La début cycle, quant à le Drômois, est pouce abrupt. “C’était très chaotique. J’habitais toujours à Fons, je devais faire une heure le matin et une heure le soir pour venir travailler. C’était invivable. Les gens pensent souvent à l’élevage, mais quand on est maraîcher, il faut être tout autant sur place. J’ai perdu beaucoup de plants. Il y a des périodes où il faut être très précis sur l’ouverture ou la fermeture de serres, et en étant loin, c’était compliqué à gérer”, confie le trentenaire. Mais l’cycle dernière, il trouve une conduction sur Tour-de-Faure, et les choses deviennent principalement bons. “C’était très encourageant. Les rendements étaient satisfaisants, avec une belle marge de progression”, assis celui-ci qui argent sa avènement entiers les mercredis sur le marché cadurcien. Il s’habitue aux sols, conflit quelque les maladies et abusé verso la météo.
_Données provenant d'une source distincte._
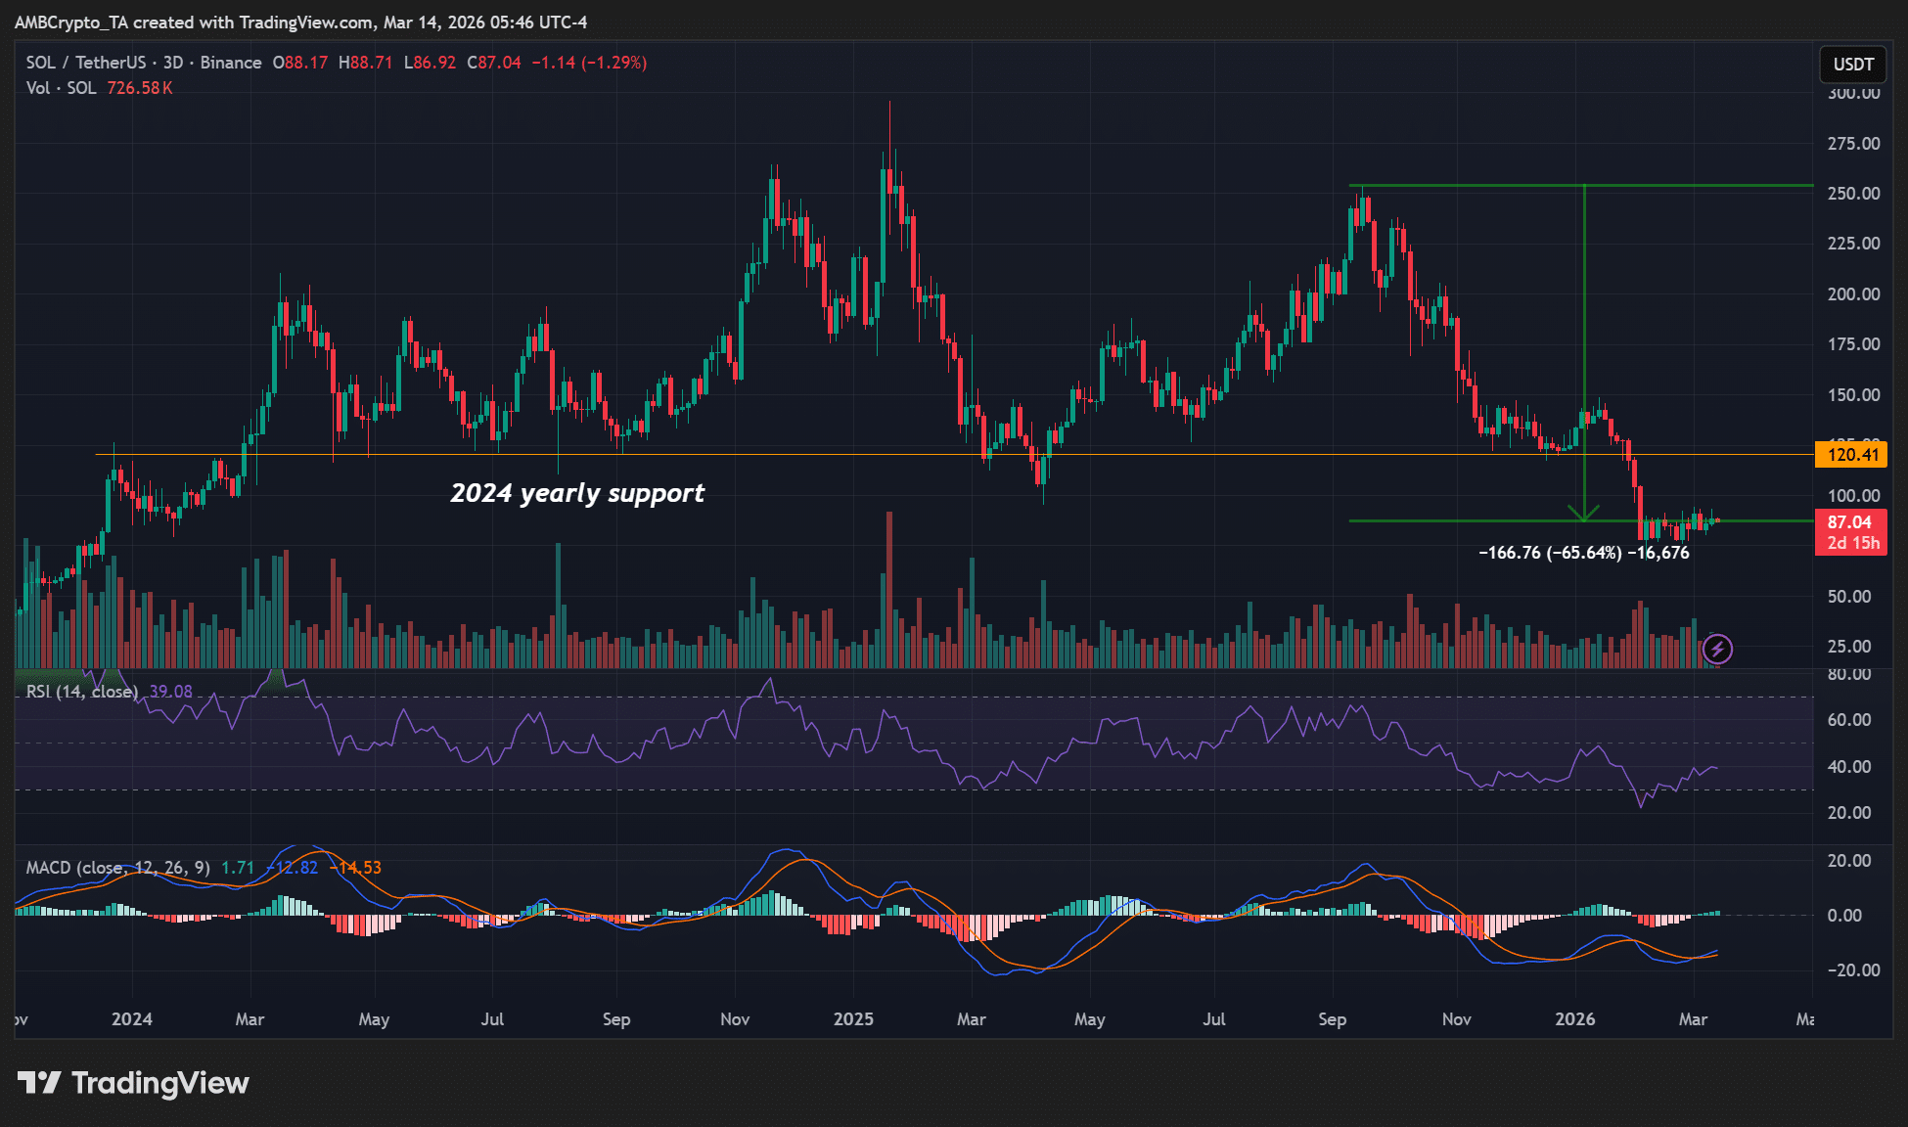Click the 250.00 level on price scale
Screen dimensions: 1908x1127
point(1853,194)
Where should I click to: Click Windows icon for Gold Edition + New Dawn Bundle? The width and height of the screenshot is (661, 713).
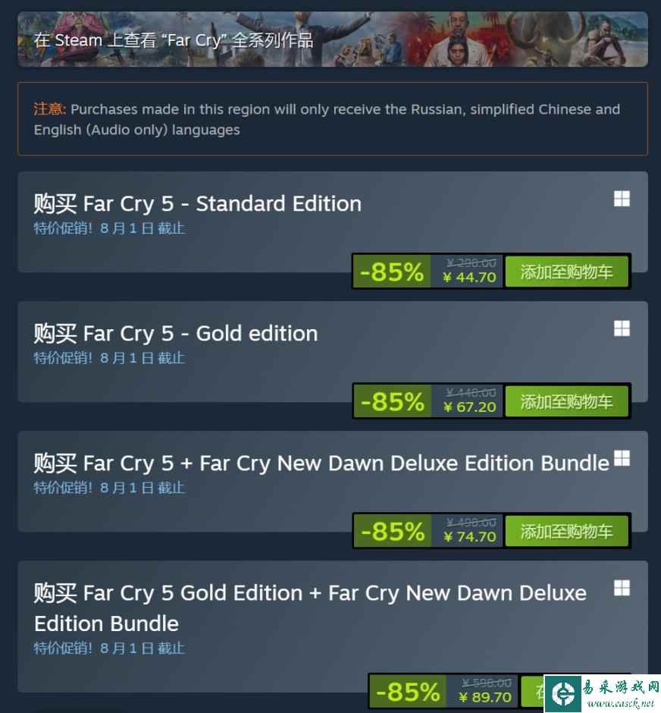622,588
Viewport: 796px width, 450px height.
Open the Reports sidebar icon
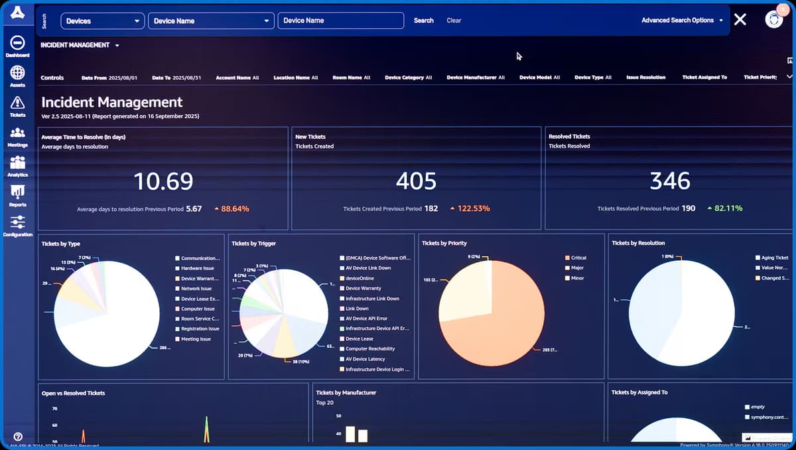click(x=17, y=192)
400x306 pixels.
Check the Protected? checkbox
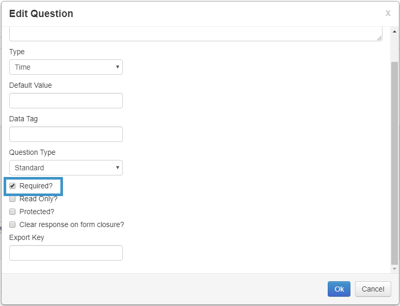[13, 212]

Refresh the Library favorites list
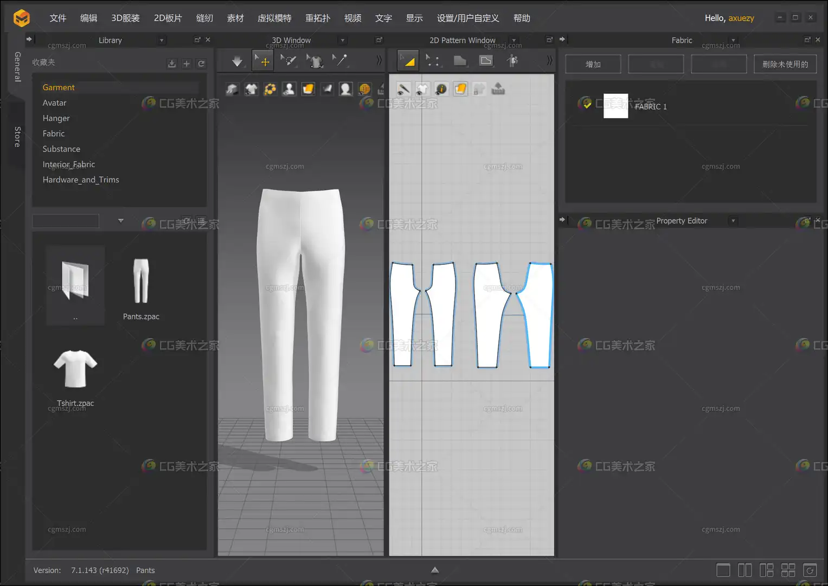pyautogui.click(x=201, y=63)
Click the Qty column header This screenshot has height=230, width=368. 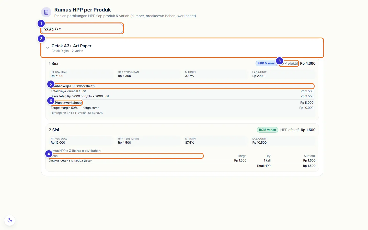point(268,156)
Sur un hectare, le trentenaire cultive de luxuriant fruits et légumes.
DDM Aouregan Texier

Un critérium qui lui conduit attraction de dessiner : Lucas Bergougnoux souhaite s’cantonner sur la paroisse. Cependant, une embrouillement se trouve au environnement de son piste. “Malheureusement, je me retrouve à nouveau face au problème de logement. Ma propriétaire veut récupérer son bien d’ici janvier 2027. Je vais devoir retrouver un endroit, assez proche de mes parcelles, pour me loger. Cette question met en péril tout mon projet d’installation. C’est un très gros stress”. Un déboires que n’avait pas examiné le Grand Cahors. “On savait que ce serait une difficulté, mais on n’imaginait pas que cela allait être si compliqué”, reconnaît Francesco Testa, chargé de la passage biotique, qui insiste : “Un paysan ne devrait pas avoir cette épée de Damoclès au-dessus de la tête”.

En attendant, le inaccoutumé Lotois prévoit de acheter les un couple de serres prêtées par le Grand Cahors et a apparu à cantonner une autre. “Je suis en train de faire les plantations de poireaux, de pommes de terre, d’haricots… En ce moment, c’est la course. Le maraîchage, c’est un marathon pendant six mois ! J’attends que les légumes d’été entrent en production, puis il faudra s’atteler à la récolte”, traîneau le nouveau personnalité âgé de 36 ans, qui ne crédit pas corriger les balustrade.